Stored records:
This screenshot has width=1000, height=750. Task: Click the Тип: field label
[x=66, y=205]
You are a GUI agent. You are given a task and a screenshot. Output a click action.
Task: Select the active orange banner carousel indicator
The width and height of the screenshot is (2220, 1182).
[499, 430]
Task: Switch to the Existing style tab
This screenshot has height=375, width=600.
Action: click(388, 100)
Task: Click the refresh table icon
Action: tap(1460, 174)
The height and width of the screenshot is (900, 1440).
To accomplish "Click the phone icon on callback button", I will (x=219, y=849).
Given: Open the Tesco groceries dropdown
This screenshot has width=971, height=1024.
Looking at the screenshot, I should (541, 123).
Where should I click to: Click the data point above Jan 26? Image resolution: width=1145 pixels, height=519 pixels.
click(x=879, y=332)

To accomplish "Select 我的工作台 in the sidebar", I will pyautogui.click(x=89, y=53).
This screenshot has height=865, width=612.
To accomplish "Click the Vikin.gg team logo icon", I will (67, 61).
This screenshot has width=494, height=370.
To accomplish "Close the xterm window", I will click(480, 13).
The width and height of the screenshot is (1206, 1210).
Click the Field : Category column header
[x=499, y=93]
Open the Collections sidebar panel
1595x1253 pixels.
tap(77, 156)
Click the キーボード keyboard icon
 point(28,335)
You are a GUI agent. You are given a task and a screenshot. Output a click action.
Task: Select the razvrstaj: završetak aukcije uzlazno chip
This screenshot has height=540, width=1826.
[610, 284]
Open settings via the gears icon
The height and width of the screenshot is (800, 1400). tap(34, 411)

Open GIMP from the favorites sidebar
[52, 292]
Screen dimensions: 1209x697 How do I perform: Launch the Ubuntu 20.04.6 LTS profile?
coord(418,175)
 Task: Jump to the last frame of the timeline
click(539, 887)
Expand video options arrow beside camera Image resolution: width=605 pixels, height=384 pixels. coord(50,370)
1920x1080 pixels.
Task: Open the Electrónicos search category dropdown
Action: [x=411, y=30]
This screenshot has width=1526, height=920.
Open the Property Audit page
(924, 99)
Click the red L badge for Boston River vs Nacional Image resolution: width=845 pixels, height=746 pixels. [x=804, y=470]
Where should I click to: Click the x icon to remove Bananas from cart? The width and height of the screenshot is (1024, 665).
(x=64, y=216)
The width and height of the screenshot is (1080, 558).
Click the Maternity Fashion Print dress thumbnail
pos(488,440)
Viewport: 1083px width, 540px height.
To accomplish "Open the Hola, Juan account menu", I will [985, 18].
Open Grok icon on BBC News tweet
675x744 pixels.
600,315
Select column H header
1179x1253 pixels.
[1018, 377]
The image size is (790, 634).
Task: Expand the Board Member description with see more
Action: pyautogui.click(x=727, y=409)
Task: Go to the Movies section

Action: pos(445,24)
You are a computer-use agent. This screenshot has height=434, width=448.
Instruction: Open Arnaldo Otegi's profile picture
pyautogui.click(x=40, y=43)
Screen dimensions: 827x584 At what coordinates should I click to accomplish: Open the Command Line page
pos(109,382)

Task to carry out:
Your answer should consist of each line of the data above in which the word "Select" occurs.

Your response:
Task: Select the active orange banner carousel indicator
To accomplish "Select 我的工作台 in the sidebar", I will pyautogui.click(x=89, y=53).
Task: Select the razvrstaj: završetak aukcije uzlazno chip
Select column H header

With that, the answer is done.